A few people voiced extreme frustration with what they understood as Ahmed’s defeatist standpoint. Ede Fox insisted on confronting the criminal justice system as it is now. “We do have a police force,” she said. “So how do we have a healthy police force?”
For most of the night, a few representatives from important offices—City Comptroller Scott Stringer and Public Advocate Letitia James—sat listening to public opinion. Then, toward the end of the meeting, the Public Advocate walked into the room and stole the scene. After patiently waiting for the conversation to wrap up, she took the opportunity to offer her perspective. The room fell silent.
“I believe in the NYPD, I have family members in the NYPD,” she said. “I don’t believe the majority of them are racist.”
James recalled her experiences working as a public defender. “I know exactly what these kids are going through every day. And I understand that secrecy breeds suspicion and that it’s the government’s duty to make sure things are transparent.” She emphasized that is the impetus behind her efforts at reform, including her spearheading of the campaign to equip police officers with body cameras. “Right now 60 cameras are in use across the city,” she said, adding that her work wasn’t done. She would also march with the ACLU, NAACP, and Legal Aid Society on January 29th to demand the grand jury records from the Eric Garner case be unsealed.
Training was another reform effort James emphasized. “I found out recently the vast majority of police officers have been on the force for less than 12 years, so all they know is the quota-driven system. Stop-and-frisk has been drilled into their heads,” she said. “They need to be retrained from top to bottom.” James also called for a demilitarization of the police. “There’s no need for those sort of weapons on the streets of New York City, or any other urban center.”
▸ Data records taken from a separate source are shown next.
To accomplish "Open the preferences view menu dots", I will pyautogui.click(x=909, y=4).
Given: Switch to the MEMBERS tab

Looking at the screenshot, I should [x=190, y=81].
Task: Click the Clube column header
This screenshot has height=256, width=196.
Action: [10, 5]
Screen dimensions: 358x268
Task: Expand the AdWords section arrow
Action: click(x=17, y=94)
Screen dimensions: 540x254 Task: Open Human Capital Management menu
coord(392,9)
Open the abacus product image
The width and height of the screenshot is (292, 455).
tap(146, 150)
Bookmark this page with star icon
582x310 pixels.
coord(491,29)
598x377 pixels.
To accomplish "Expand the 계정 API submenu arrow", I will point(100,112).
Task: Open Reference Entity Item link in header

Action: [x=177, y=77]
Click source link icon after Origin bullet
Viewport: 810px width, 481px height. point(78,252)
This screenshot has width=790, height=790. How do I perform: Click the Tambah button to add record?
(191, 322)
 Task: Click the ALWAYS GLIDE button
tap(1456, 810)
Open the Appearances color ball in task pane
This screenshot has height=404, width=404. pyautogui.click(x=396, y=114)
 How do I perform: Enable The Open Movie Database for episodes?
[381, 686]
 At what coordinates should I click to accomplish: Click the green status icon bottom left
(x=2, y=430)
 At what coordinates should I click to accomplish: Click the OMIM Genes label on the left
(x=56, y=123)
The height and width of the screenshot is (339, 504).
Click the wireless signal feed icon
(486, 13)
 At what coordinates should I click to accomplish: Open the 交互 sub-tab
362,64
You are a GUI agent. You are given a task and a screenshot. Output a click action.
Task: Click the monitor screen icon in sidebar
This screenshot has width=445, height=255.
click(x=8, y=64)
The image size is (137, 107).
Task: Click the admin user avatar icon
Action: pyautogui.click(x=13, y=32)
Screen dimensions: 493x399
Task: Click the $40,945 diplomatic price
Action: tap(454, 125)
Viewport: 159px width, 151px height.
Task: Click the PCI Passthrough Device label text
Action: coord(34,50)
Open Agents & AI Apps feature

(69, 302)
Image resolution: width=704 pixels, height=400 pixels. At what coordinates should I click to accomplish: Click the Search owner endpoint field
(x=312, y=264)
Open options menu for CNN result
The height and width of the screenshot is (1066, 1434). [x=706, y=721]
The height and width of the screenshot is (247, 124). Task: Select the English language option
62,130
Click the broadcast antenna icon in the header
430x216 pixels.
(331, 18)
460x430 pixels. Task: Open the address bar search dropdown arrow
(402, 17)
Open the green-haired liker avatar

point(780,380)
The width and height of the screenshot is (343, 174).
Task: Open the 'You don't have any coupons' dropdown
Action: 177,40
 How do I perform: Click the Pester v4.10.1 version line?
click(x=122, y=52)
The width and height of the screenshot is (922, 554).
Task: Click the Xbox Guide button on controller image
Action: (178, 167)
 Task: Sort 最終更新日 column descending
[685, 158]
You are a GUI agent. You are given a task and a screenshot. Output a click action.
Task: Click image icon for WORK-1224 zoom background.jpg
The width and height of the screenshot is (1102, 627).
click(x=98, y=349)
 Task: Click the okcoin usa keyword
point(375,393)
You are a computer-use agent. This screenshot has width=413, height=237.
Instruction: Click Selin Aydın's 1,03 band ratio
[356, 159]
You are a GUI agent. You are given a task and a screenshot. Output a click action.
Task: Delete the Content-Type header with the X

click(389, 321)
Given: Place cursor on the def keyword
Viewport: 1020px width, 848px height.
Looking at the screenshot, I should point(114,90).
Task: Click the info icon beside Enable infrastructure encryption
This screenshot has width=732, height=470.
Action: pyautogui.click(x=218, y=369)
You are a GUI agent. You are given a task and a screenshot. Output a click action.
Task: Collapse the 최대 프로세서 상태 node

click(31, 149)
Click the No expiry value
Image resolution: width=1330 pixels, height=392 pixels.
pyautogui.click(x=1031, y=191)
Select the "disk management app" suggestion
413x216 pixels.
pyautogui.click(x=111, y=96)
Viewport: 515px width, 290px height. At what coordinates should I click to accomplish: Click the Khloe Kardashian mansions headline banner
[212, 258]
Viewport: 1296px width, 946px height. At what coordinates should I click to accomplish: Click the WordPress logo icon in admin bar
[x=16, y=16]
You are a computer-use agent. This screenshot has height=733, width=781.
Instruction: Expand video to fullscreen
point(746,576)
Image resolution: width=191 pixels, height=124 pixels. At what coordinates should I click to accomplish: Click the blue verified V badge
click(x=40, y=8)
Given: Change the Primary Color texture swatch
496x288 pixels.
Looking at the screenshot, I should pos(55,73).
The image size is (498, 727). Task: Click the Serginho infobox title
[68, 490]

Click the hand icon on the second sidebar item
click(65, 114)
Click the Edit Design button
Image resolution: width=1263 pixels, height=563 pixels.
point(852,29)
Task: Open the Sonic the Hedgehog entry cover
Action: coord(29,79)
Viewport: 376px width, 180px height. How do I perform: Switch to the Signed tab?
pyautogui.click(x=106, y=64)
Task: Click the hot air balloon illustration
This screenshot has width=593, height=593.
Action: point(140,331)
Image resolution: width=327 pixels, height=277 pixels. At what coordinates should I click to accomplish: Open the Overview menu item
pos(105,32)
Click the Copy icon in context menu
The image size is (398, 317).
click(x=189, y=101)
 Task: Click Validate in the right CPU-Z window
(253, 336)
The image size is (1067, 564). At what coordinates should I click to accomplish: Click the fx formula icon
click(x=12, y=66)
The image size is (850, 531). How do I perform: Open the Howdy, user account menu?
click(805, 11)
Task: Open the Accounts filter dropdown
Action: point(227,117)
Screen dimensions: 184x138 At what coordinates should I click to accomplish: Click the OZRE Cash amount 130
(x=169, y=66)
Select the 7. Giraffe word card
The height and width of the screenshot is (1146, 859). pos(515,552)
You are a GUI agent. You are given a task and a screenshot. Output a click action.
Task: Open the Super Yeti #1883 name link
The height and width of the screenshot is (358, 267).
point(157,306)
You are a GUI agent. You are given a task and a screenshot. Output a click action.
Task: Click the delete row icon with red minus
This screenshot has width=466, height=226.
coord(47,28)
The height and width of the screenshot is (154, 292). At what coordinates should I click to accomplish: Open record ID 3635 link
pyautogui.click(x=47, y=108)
The Public Advocate also explained how she is working with the Attorney General to push for the appointment of a special prosecutor to oversee cases of police brutality and use of lethal force because of what she called “an inherent bias” amongst public prosecutors when it came to cases against cops.
Though many of James’s policy initiatives were in-line with the protestor’s demands, she held back on some talking points in favor of vague pronouncements. She acknowledge the existence of a “criminal industrial complex,” that is clearly visible: “All you have to do is drive up I-87.” And though Broken Windows was a major issue throughout the night, James did not break with the mayor by criticizing the police tactic. But she implied that a return to prior policing practices could result in a lower number of petty arrests and lessen tension between neighbors and the police who patrol the neighborhoods. “Removing housing police was a major mistake,” she said. “Because everyone [in public housing] said, ‘I knew my housing police officer.'”
“The protests have been mostly good,” she said. “But now is the time to talk about reforms.”